▶ _Verilen Metin_:
========
Rize Valiliği, Fındıklı Belediye Başkanı Ercüment Şahin Çervatoğlu ve 8 belediye çalışanı hakkında “eğitimi engellediği” iddiasıyla soruşturma başlattı. Belediyeye ait binanın tahsis süresi dolduğu için tahliyesini istediklerini belirten Çervatoğlu, “Bizi bunlarla yıldırmaya çalışıyorlar Fındıklı Belediyesi’ ne ait olan binanın Fındıklı Belediyesi’ne devredilmesini talep ediyoruz. Biz yılmıyoruz, ben hiç yılmam. Tam tersi daha direngen, daha mücadeleci olurum. Çünkü biz halkımızın hakkı olan hiçbir şeyi, onu koruduğumuz kadar korumayız. Çünkü orası halkın” dedi.

Fındıklı Belediye Başkanı Ercümen Şahin Çervatoğlu, kendisi ve 8 belediye çalışanı hakkında Rize Valiliği’nce başlatılan soruşturmayla ilgili basın toplantısı düzenledi. Çervatoğlu, şunları söyledi:

“FINDIKLI BELEDİYESİ’NE AİT OLAN BİNANIN FINDIKLI BELEDİYESİ’NE DEVREDİLMESİNİ TALEP EDİYORUZ”
========
▶ _Görev_:
Lütfen metne göre şu soruları yanıtlayın:
1. Soruşturmayı hangi kurum başlattı?
2. Soruşturma kaç belediye çalışanı hakkında başlatıldı?
3. Belediye, binanın tahliyesini hangi gerekçeyle istedi?
Satırlar metinden bağımsız, ayrı bir malzemedir.

▶ _Verilen Satırlar_:
========
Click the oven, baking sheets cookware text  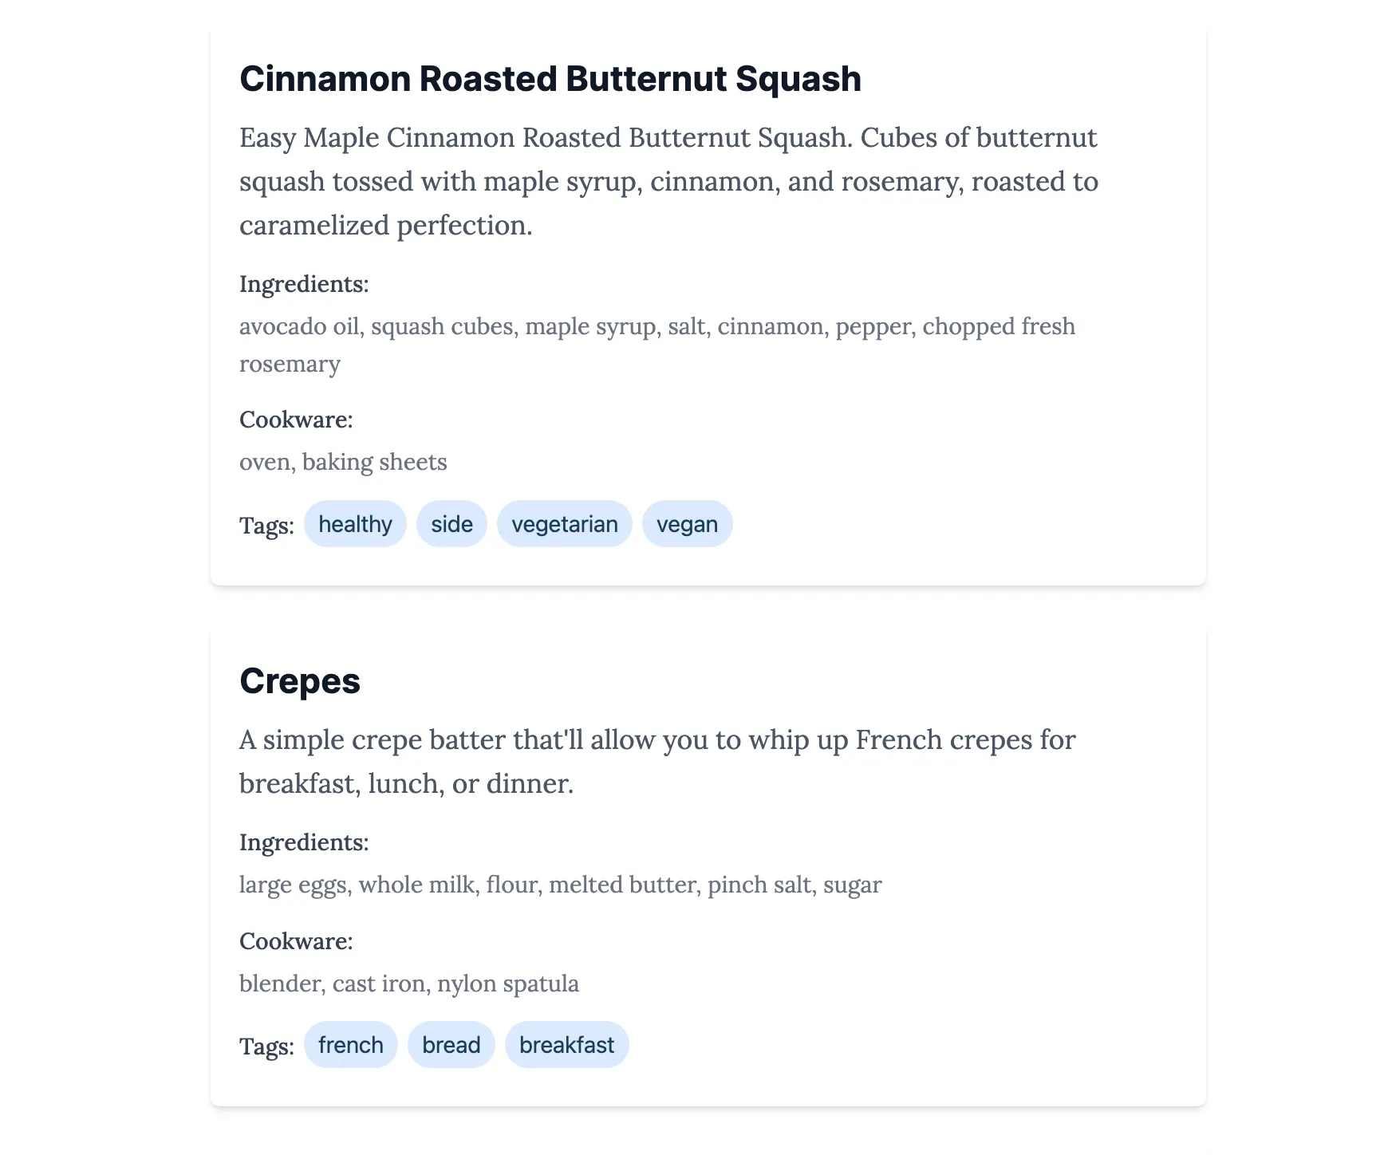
========
▶ _Yanıt_:
1. Rize Valiliği
2. 8
3. Binanın tahsis süresi dolduğu için